__Selected passage__:
[Start of section]

The researchers enrolled 15 healthy men between the ages of 21 and 30 (average age 25). All subjects had taken part in a placebo analgesia study around seven months earlier that investigated brain responses during placebo analgesia. Subjects were only debriefed after participating in this current study, meaning they did not know that the first study had been looking at a placebo effect until after the second study.

Firstly, the researchers determined the temperatures that produced pain by applying heat to the forearms of the subjects with a laser up to the point that the volunteer said it had reached 80 out of a pain scale of 100. They then treated the subjects with two identical, pharmacologically inactive creams. Both creams were presented in professionally labelled tubes, one branded “lidocaine cream” (an anaesthetic) while the other was branded a “control cream”. Both creams were applied under a patch.

[End of section]

__Data under study__:
[Start of section]

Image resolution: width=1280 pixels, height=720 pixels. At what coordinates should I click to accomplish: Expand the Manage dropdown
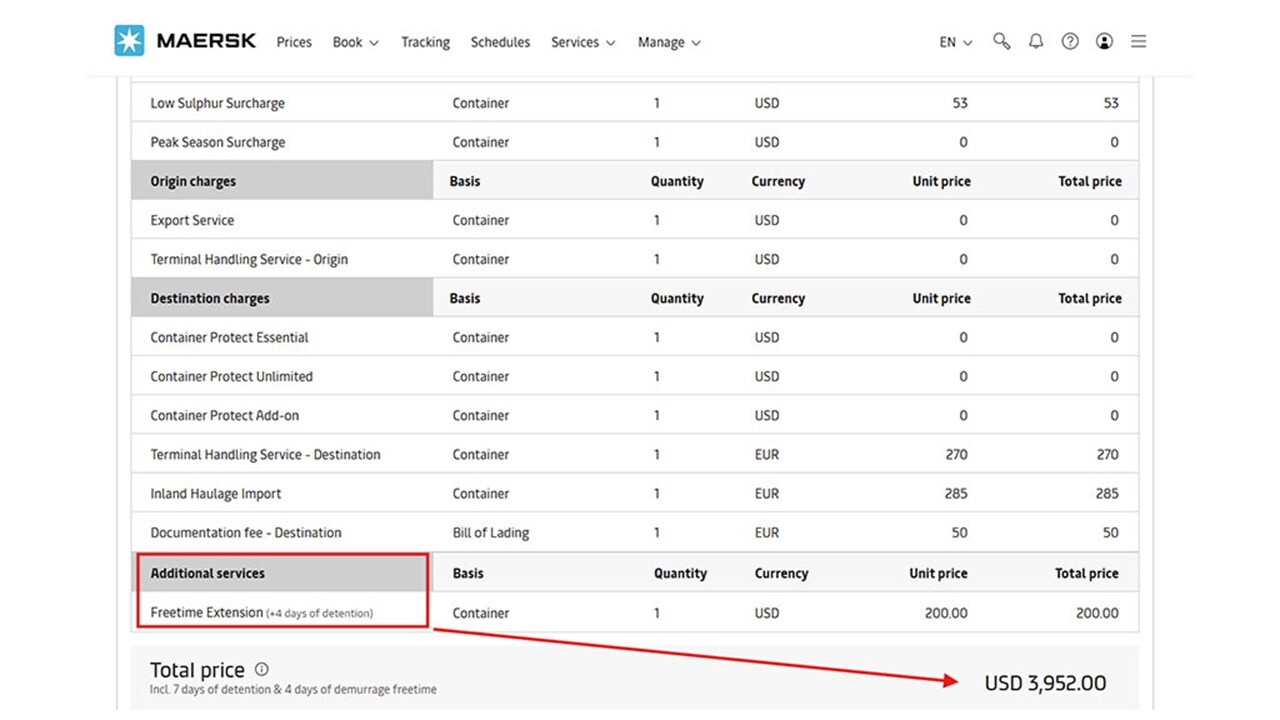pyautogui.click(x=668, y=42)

[End of section]
[Start of section]

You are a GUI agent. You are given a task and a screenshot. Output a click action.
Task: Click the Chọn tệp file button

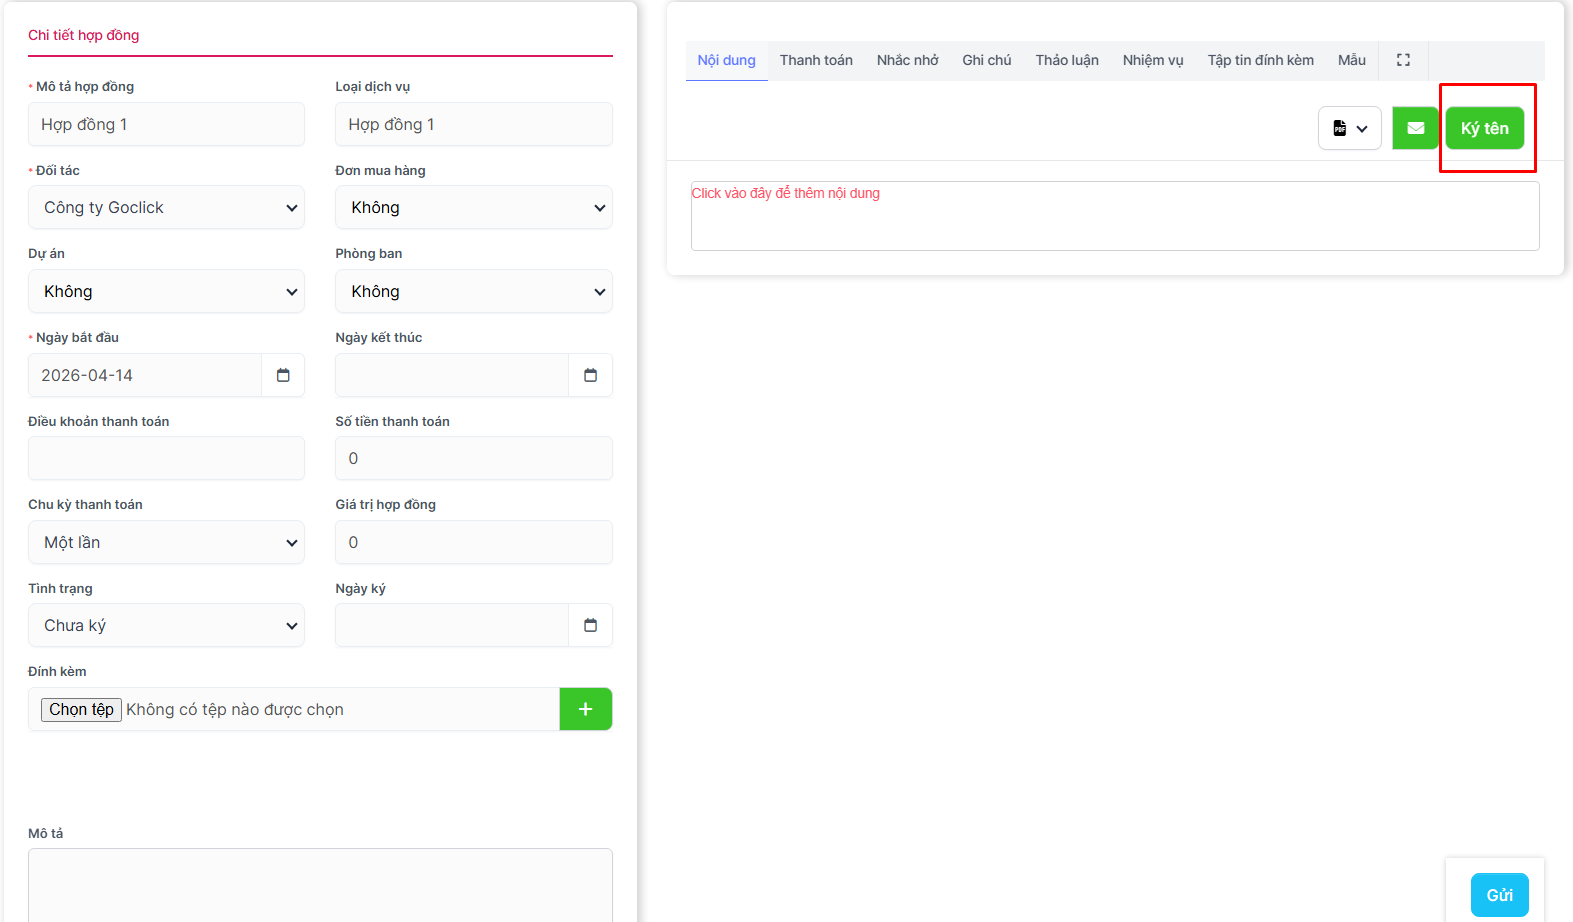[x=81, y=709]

[End of section]

__What to work on__:
A) Retype the part of the passage on the placebo analgesia study starting with "The researchers enrolled" and going on through "the second study.".
B) Extend the passage on the placebo analgesia study past its final sentence.

__Answers by item number__:
A)
The researchers enrolled 15 healthy men between the ages of 21 and 30 (average age 25). All subjects had taken part in a placebo analgesia study around seven months earlier that investigated brain responses during placebo analgesia. Subjects were only debriefed after participating in this current study, meaning they did not know that the first study had been looking at a placebo effect until after the second study.

B)
The subjects were told that the study was investigating the effect of an analgesic cream on spinal cord responses to painful stimulation. They were actually deceived in two ways. Firstly, they were told that the inactive cream was a highly effective pain reliever. Secondly, they went through a manipulation phase where the laser that was applied to the forearm after treatment with the placebo patch (labelled anaesthetic) was surreptitiously lowered at repeat testing. This gave the subject the sense of reducing pain and so created an expectation that this was an active patch that would later relieve pain when they were tested in the MRI scanner.

The patches were applied, one to each arm, and then the volunteers were given painful stimuli with the laser while in the MRI scanner, recording the amount of pain they felt on the 100 point scale.

Data from two of the 15 subjects were discarded because of either excessive movement during the test or technical failure.

What were the results of the study?

When the researchers tested for the effect of the painful stimulation with fMRI scans of the spinal cord, they found that the strongest blood flow changes (BOLD responses) were in an area of the spinal cord called the dorsal horn (part of the spinal cord where sensory nerves from the stimulated areas go into the spine). There were also differences between the left and right sides, despite the fact that both arms had been given the same level of painful heat stimulus. This indicates that the anaesthetic placebo was having an effect at the spinal cord level.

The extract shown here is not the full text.